À partir de 1952 cependant, Paul Eychart s’attache à donner des bases plus solides à l’hypothèse des Côtes de Clermont. Des sources, des habitats gaulois et des soubassements de constructions sont trouvés au sommet des Côtes.

L’hypothèse des Côtes place le petit camp de César au sommet de la colline de Chanturgue, encore aujourd’hui épargnée par l’urbanisation, et le grand camp à l'emplacement de la ville actuelle de Montferrand, au plan rectangulaire très caractéristique. Les menaces sur le site des Côtes ont fait que le combat pour la localisation historique est aussi devenu un combat pour la sauvegarde d’un lieu progressivement détruit par l'activité industrielle : de querelle érudite, le débat s’est porté sur les modalités de l’expansion urbaine de l’agglomération clermontoise et sur la pertinence de l’exploitation des carrières de basalte dans cette région du Puy-de-Dôme.
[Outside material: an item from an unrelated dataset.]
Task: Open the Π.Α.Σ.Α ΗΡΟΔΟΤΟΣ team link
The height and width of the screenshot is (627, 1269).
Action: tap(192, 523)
Le travail d’Yves Texier a apporté une solide caution philologique à l’hypothèse, mais, s’il fut seulement publié en 1999, il avait été élaboré pour l’essentiel avant les dernières fouilles menées sur le site officiel. Pour les associations locales attachées au site, la controverse est toujours vive, parce que les fouilles approfondies sur les Côtes, qui, selon ces associations, pourraient être déterminantes, n'ont toujours pas été autorisées, alors qu'une grande partie du site est en cours de destruction par l'exploitation des carrières de basalte. Ces fouilles sont donc indispensables et elles doivent être entreprises au plus vite, avant la destruction du site.
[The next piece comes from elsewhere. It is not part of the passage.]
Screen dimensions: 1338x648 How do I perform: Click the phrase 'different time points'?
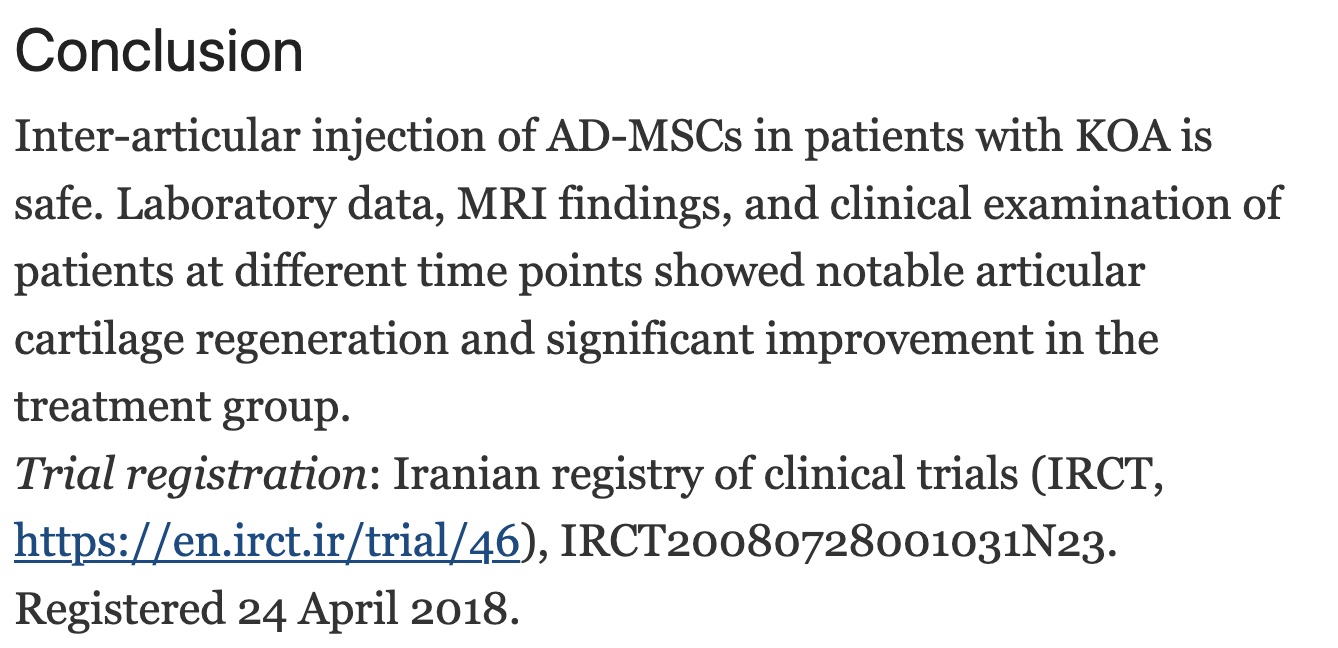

Les opposants à la théorie des Côtes de Clermont mettent en avant l’absence de trouvailles archéologiques incontestables : ainsi la présence d’un camp romain sur la colline de Chanturgue n’a pas convaincu la majeure partie des archéologues et les restes topographiques mis en avant pour soutenir l’hypothèse sont difficilement compatibles avec un petit camp provisoire de la fin de l’époque républicaine. Les partisans du site officiel mettent aussi en avant le caractère secondaire et limité de l’occupation humaine celtique au sommet des Côtes, V. Guichard n'y reconnaissant pas de fortifications caractéristiques de l'époque. Le mobilier archéologique découvert par M. Eychart (voir les planches publiées dans son ouvrage) sur le site des Côtes et ses abords immédiats se rapporterait à une période d'occupation bien antérieure à l'épisode de la guerre des Gaules, en très grande partie datable des IIIe – IIe siècle av. J.-C. L'occupation du Ier siècle av. J.-C., moment de la conquête, y est plus discrète.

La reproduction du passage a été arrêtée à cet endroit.